*** Opening of Data excerpts ***
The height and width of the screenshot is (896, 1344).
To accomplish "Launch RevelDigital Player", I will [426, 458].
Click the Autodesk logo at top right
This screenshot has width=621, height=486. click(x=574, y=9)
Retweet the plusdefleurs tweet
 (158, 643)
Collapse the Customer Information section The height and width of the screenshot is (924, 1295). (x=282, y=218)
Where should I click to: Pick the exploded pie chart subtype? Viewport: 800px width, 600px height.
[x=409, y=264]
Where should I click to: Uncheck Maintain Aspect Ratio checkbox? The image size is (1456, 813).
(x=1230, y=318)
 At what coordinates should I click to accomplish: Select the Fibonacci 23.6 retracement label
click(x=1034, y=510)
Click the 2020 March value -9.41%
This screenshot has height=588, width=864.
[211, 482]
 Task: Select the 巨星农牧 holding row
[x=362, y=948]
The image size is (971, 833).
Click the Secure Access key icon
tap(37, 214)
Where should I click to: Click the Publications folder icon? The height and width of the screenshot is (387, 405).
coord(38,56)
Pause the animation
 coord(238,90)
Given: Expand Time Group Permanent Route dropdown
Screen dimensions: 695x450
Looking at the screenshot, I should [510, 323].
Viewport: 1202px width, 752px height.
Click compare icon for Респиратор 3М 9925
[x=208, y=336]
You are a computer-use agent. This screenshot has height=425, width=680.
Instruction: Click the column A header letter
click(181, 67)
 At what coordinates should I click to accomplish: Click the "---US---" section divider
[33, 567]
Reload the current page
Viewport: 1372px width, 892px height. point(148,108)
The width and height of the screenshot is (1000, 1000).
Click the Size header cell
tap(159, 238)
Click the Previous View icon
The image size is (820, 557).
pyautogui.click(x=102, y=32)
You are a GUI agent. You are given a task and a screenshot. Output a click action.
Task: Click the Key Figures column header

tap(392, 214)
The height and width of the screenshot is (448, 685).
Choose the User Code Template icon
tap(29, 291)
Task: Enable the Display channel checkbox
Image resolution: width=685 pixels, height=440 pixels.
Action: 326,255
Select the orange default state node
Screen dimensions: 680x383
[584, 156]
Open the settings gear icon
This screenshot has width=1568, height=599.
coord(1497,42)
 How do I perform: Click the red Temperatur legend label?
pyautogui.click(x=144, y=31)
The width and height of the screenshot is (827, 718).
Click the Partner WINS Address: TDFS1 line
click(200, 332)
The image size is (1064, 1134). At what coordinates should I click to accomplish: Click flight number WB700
*** Close of Data excerpts ***
Problem requirements ▸ Reproduce the entries exactly. Every word has to stay the same.

Your solution ▸
The height and width of the screenshot is (896, 1344).
To accomplish "Launch RevelDigital Player", I will [426, 458].
Click the Autodesk logo at top right
This screenshot has width=621, height=486. click(x=574, y=9)
Retweet the plusdefleurs tweet
 (158, 643)
Collapse the Customer Information section The height and width of the screenshot is (924, 1295). (x=282, y=218)
Where should I click to: Pick the exploded pie chart subtype? Viewport: 800px width, 600px height.
[x=409, y=264]
Where should I click to: Uncheck Maintain Aspect Ratio checkbox? The image size is (1456, 813).
(x=1230, y=318)
 At what coordinates should I click to accomplish: Select the Fibonacci 23.6 retracement label
click(x=1034, y=510)
Click the 2020 March value -9.41%
This screenshot has height=588, width=864.
[211, 482]
 Task: Select the 巨星农牧 holding row
[x=362, y=948]
The image size is (971, 833).
Click the Secure Access key icon
tap(37, 214)
Where should I click to: Click the Publications folder icon? The height and width of the screenshot is (387, 405).
coord(38,56)
Pause the animation
 coord(238,90)
Given: Expand Time Group Permanent Route dropdown
Screen dimensions: 695x450
Looking at the screenshot, I should [510, 323].
Viewport: 1202px width, 752px height.
Click compare icon for Респиратор 3М 9925
[x=208, y=336]
You are a computer-use agent. This screenshot has height=425, width=680.
Instruction: Click the column A header letter
click(181, 67)
 At what coordinates should I click to accomplish: Click the "---US---" section divider
[33, 567]
Reload the current page
Viewport: 1372px width, 892px height. point(148,108)
The width and height of the screenshot is (1000, 1000).
Click the Size header cell
tap(159, 238)
Click the Previous View icon
The image size is (820, 557).
pyautogui.click(x=102, y=32)
You are a GUI agent. You are given a task and a screenshot. Output a click action.
Task: Click the Key Figures column header

tap(392, 214)
The height and width of the screenshot is (448, 685).
Choose the User Code Template icon
tap(29, 291)
Task: Enable the Display channel checkbox
Image resolution: width=685 pixels, height=440 pixels.
Action: 326,255
Select the orange default state node
Screen dimensions: 680x383
[584, 156]
Open the settings gear icon
This screenshot has width=1568, height=599.
coord(1497,42)
 How do I perform: Click the red Temperatur legend label?
pyautogui.click(x=144, y=31)
The width and height of the screenshot is (827, 718).
Click the Partner WINS Address: TDFS1 line
click(200, 332)
The image size is (1064, 1134). At what coordinates should I click to accomplish: Click flight number WB700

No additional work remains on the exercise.